« D’où venez-vous ? me demanda Lindsay.
— De la tente des femmes.
— Pas possible !
— Ces femmes se laissent voir sans voiles.
— Conduisez-moi près d’elles, je vous prie.
— Ce serait contre l’usage ; je n’y ai pénétré que parce qu’ils me prennent pour un pèlerin ; j’ai sur moi de l’eau de la Mecque, dont les effets, vous le voyez, sont merveilleux.
— Ah ! misérable que je suis ! Il me faudrait de cette eau.
— Cela vous servirait peu, vous ne savez pas l’arabe.
— Les ruines sont-elles ici ?
— Ici, non ; mais nous devons en approcher.
— Informez-vous donc ! Je voudrais déjà commencer mes fouilles. D’ailleurs ces gens nous donnent une nourriture détestable.
— Patience ! on va vous servir un grand festin arabe.
— Ah ! Ce cheikh n’a pourtant pas l’air trop hospitalier, hein ?
— Ses manières vont changer, vous verrez ; je connais des Arabes qu’il nomme ses frères ; je suis très bien vu de lui maintenant, il nous traitera en hôtes ; seulement il faudra faire retirer les domestiques.

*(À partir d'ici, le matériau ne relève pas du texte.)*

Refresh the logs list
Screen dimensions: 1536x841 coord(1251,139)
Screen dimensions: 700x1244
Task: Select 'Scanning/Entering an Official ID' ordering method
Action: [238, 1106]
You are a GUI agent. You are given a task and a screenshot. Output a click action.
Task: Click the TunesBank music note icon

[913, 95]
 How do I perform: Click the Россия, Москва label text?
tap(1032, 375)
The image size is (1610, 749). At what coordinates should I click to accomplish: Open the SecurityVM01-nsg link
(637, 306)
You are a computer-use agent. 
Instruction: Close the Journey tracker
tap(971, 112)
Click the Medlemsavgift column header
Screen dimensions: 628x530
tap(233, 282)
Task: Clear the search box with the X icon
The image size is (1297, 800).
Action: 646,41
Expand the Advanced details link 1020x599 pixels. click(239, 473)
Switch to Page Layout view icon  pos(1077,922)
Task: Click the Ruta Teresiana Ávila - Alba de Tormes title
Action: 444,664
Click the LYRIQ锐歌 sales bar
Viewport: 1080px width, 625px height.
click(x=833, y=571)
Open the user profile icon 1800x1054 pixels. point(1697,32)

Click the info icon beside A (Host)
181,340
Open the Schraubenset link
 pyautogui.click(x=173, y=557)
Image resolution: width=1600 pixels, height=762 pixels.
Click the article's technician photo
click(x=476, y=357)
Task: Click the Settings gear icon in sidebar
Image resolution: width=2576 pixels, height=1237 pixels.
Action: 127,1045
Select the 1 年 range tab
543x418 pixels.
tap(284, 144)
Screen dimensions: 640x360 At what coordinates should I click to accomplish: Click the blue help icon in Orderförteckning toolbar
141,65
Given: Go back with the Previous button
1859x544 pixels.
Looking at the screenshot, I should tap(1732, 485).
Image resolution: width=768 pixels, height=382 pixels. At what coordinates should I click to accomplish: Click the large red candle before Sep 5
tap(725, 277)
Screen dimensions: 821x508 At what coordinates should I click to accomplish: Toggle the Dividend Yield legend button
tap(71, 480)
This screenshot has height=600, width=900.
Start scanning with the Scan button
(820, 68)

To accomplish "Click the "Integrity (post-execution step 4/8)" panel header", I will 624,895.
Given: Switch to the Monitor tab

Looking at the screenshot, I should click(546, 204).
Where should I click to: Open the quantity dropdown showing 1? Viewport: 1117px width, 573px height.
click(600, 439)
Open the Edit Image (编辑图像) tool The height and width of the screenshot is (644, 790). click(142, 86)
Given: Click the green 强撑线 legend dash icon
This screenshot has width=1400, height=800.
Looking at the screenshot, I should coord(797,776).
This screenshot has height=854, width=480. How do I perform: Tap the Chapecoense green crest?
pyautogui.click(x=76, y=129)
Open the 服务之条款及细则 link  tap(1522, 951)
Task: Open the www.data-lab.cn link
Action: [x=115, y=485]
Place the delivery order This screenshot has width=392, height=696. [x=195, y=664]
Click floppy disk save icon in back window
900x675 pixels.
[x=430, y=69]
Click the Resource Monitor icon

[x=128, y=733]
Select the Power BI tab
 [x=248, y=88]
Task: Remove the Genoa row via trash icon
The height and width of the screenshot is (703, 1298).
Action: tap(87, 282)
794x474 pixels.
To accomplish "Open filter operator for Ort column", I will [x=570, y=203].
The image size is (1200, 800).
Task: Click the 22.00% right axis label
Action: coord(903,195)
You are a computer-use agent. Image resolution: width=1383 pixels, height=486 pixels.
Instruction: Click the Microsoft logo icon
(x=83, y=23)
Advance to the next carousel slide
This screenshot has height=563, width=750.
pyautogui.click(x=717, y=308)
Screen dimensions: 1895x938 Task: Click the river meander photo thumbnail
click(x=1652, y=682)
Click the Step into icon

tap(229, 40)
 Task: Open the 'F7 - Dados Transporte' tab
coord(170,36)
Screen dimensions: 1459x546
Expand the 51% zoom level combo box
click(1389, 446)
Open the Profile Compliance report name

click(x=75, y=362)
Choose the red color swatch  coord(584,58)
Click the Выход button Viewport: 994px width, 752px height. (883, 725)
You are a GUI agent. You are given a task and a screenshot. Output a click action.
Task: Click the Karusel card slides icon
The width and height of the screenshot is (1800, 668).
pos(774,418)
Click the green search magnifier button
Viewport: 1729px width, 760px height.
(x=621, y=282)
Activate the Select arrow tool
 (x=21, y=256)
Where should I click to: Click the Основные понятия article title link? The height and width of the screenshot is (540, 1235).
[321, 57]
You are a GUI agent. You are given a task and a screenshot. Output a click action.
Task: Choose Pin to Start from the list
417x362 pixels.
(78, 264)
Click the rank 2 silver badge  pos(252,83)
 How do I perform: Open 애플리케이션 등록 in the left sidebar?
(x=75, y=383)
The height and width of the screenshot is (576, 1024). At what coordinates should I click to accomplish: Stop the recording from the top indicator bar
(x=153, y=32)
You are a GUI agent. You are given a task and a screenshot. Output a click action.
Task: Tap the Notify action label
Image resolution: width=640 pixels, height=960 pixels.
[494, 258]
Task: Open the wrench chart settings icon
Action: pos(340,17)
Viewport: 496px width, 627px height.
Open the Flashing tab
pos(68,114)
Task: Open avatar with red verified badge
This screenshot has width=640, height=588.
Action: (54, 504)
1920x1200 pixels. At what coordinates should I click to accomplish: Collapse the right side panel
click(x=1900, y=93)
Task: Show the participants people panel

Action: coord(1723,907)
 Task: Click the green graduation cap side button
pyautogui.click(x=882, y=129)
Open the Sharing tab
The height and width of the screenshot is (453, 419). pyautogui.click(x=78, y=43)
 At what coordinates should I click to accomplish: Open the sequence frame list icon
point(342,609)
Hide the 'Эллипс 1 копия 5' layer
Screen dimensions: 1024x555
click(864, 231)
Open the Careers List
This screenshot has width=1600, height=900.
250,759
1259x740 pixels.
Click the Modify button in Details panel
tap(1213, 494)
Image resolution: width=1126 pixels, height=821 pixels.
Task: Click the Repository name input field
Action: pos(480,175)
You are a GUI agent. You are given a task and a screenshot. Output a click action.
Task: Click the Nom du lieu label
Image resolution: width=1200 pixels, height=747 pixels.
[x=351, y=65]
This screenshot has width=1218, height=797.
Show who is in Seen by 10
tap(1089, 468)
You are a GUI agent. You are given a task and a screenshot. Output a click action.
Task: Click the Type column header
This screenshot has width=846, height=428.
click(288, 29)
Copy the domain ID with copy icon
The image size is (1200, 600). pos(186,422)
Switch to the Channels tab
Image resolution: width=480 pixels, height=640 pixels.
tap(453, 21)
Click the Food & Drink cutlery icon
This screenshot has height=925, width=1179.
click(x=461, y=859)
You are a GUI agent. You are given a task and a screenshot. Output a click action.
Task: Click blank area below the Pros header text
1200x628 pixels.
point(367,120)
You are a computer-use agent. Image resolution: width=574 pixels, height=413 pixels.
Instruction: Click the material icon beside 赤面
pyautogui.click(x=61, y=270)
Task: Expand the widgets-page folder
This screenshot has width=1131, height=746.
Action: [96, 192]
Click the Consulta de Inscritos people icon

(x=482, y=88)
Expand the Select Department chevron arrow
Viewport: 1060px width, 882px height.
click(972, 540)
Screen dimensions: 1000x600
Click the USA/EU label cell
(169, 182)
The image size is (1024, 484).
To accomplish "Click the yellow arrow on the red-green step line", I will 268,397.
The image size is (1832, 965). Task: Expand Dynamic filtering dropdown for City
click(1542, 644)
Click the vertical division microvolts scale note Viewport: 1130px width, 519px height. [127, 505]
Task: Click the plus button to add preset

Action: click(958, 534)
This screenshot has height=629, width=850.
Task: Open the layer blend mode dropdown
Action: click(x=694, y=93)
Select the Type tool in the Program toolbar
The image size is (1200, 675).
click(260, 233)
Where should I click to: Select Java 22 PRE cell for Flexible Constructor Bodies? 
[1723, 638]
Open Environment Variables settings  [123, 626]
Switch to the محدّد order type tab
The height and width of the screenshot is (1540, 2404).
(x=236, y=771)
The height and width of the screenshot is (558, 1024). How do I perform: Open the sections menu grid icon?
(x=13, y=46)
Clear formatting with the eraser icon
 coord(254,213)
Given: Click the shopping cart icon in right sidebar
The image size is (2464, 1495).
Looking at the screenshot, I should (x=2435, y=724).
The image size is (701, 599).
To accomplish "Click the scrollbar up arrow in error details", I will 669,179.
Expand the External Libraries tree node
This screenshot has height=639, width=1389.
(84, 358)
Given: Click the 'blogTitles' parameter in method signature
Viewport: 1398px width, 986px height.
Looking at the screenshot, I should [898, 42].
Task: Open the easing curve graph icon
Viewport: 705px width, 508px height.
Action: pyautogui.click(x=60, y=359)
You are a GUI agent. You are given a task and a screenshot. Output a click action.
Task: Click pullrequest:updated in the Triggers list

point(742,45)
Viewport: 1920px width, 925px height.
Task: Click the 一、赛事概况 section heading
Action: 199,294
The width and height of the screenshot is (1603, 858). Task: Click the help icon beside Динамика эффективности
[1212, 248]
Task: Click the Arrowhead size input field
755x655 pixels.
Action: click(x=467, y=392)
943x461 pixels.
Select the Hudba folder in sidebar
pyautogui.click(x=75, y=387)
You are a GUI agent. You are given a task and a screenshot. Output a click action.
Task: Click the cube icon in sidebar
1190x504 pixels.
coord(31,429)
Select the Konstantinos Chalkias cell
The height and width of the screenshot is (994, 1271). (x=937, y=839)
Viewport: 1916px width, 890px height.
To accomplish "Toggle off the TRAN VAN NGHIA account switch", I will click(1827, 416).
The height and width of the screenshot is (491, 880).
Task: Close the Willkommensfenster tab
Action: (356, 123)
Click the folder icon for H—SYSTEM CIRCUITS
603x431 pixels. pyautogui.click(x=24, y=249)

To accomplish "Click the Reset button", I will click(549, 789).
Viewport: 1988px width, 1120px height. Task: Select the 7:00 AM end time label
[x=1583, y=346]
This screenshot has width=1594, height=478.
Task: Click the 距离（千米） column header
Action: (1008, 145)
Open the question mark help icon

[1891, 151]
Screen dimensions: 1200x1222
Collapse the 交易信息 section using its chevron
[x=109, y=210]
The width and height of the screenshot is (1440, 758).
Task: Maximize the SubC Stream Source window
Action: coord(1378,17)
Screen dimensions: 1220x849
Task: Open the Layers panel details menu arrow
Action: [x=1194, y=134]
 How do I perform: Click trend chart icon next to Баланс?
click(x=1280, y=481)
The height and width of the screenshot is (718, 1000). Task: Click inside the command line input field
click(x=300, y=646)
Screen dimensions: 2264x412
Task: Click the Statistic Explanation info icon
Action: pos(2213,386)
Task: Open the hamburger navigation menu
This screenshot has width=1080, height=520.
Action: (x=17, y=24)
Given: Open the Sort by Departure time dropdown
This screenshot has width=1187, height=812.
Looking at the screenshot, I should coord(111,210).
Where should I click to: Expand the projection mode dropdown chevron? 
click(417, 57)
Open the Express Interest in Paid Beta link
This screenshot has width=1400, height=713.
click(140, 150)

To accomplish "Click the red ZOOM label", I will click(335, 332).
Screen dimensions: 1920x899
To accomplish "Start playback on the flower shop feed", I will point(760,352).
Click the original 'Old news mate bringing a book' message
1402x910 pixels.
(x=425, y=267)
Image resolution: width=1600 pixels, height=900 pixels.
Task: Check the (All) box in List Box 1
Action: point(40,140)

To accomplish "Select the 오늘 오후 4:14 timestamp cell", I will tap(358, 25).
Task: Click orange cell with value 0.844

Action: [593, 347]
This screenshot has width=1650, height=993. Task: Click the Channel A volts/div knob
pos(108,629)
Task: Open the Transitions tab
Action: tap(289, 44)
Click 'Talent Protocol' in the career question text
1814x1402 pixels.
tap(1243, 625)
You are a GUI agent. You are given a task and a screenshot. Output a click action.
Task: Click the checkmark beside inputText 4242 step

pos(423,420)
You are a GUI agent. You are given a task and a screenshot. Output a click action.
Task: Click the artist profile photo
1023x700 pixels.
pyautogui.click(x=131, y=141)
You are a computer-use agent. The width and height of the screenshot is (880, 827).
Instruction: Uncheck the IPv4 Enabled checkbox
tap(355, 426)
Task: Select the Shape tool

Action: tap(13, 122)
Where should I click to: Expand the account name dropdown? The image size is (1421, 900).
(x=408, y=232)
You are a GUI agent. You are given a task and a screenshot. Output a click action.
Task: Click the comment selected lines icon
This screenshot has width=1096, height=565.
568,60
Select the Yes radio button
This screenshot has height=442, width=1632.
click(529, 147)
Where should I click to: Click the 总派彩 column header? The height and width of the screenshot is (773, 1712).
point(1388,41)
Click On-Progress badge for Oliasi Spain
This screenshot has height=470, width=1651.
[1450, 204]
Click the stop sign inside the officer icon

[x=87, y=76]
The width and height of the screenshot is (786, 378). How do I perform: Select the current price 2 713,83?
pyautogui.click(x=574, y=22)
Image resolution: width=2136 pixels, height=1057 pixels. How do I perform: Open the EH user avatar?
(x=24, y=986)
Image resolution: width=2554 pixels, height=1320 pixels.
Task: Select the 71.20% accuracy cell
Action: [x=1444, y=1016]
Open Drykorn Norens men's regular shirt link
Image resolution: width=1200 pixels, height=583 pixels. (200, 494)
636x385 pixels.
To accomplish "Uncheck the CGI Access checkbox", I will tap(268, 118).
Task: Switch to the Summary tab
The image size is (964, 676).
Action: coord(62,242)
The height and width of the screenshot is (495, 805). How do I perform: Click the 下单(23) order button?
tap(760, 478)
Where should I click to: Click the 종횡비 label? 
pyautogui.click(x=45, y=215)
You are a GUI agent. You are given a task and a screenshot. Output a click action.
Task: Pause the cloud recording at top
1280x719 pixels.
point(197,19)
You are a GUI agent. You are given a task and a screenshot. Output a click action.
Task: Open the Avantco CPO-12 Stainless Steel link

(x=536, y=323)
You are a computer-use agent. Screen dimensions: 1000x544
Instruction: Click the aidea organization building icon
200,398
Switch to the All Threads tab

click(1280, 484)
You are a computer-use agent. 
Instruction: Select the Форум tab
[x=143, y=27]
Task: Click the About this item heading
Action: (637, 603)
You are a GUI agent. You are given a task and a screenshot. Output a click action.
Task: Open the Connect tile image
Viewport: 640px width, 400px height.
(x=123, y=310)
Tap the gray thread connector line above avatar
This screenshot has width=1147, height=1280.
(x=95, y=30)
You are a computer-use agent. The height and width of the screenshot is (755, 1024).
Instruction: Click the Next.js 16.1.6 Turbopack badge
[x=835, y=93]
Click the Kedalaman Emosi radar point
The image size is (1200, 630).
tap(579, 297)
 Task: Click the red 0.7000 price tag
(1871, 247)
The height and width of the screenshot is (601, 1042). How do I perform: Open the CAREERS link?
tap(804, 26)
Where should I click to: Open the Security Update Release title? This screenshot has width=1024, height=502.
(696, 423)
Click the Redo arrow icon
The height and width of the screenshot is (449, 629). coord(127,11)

Ces gens se regarderaient comme offensés si vous vouliez faire manger vos serviteurs avec eux. »
Le cheikh ne tarda guère à reparaître ; puis après lui tous ses invités entrèrent dans la tente, qui put contenir à peine l’assemblée. Chacun s’assit suivant son rang, en formant un grand cercle. Le chef nous fit placer, l’Anglais et moi, à ses côtés.
Bientôt les esclaves noires, aidées de quelques Bédouins, apportèrent les mets.
On avait étendu devant nous la soufra, sorte de nappe en cuir tanné, dont les bords sont ornés de franges et de broderies de différentes couleurs. Cette nappe est munie d’une quantité de poches ou sacs ; repliée, elle sert pour transporter ou conserver les menues provisions.
On commença par le café, versé à chaque convive dans une petite tasse ; après quoi on nous présenta une marmite de salala, mets très rafraîchissant, consistant en lait caillé dans lequel on coupe des tranches de concombre assaisonnées légèrement avec du poivre et du sel.